== PROBLEM DETAILS ==
In the entries, replace "Click" with "Select" and reproduce only the lines running from the line containing "Open the Plain Text syntax selector" up to and including the final line of the entries, with everything else unchanged and the pictures omitted.

== ENTRIES PROVIDED ==
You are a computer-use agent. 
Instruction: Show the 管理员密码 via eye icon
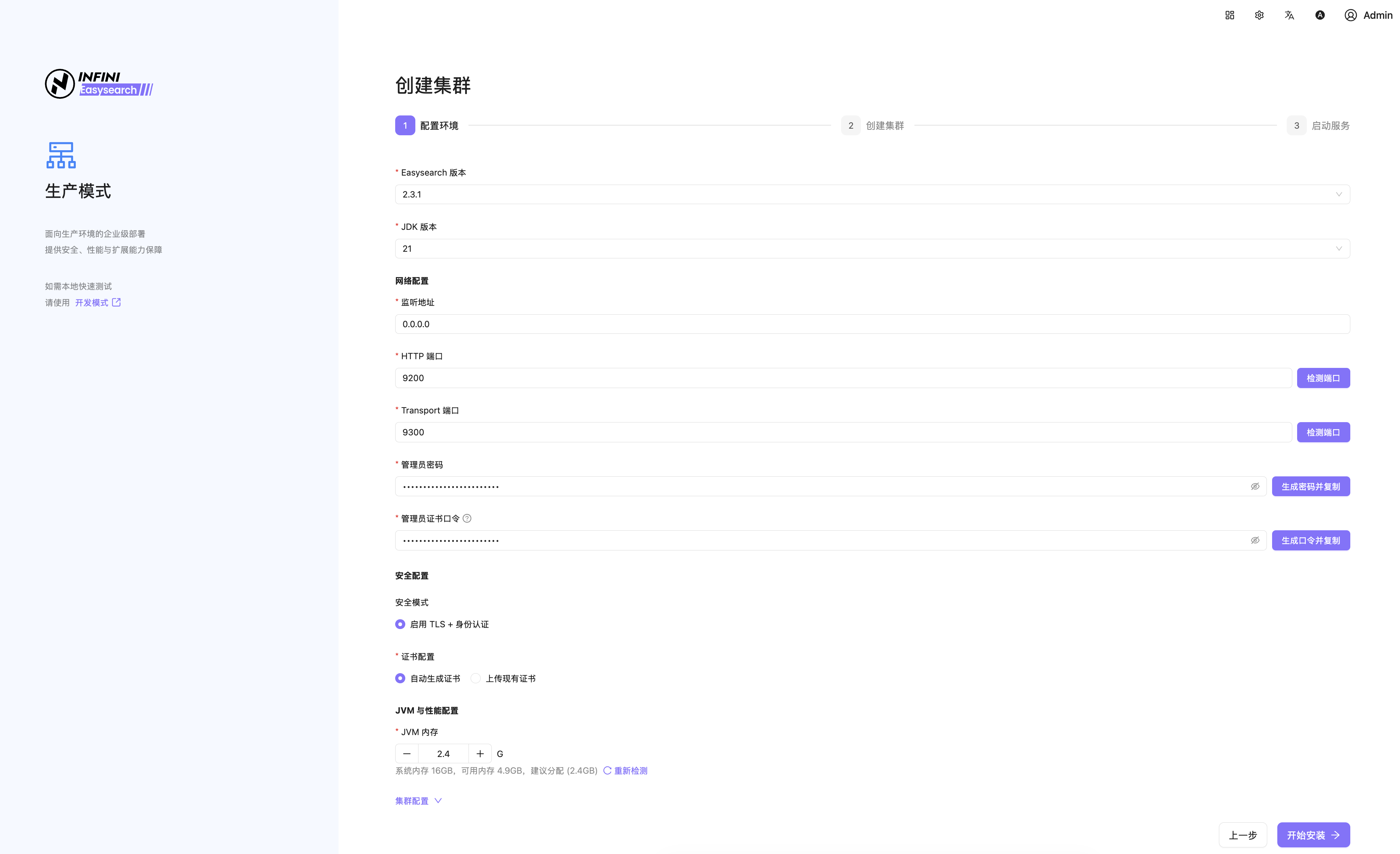(x=1255, y=486)
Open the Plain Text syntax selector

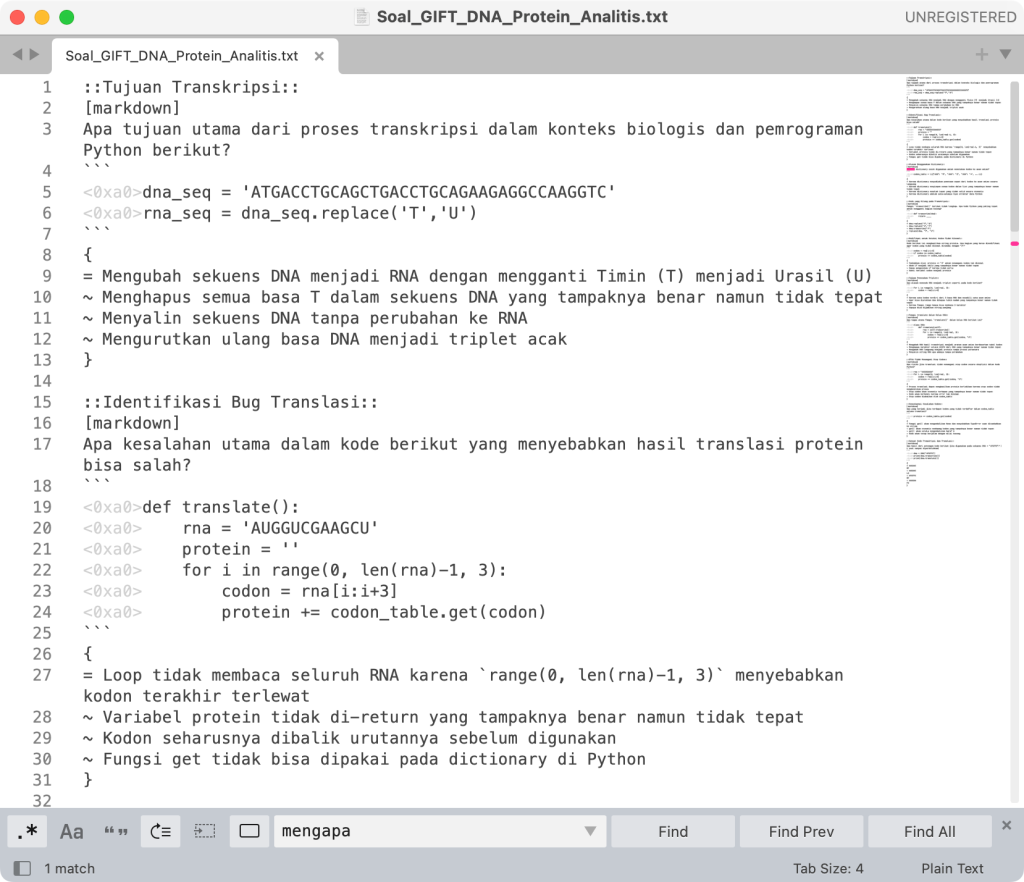pos(952,868)
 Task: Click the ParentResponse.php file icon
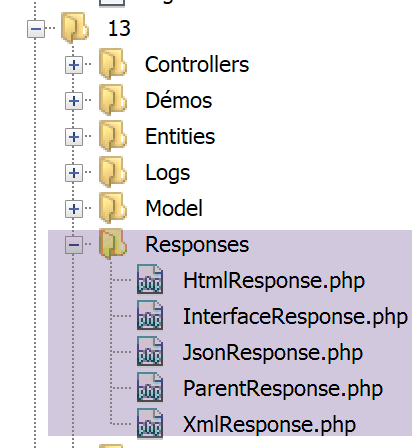tap(150, 387)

== FULL SOLUTION ==
Open the Plain Text syntax selector

pos(952,868)
 Task: Select the ParentResponse.php file icon
tap(150, 387)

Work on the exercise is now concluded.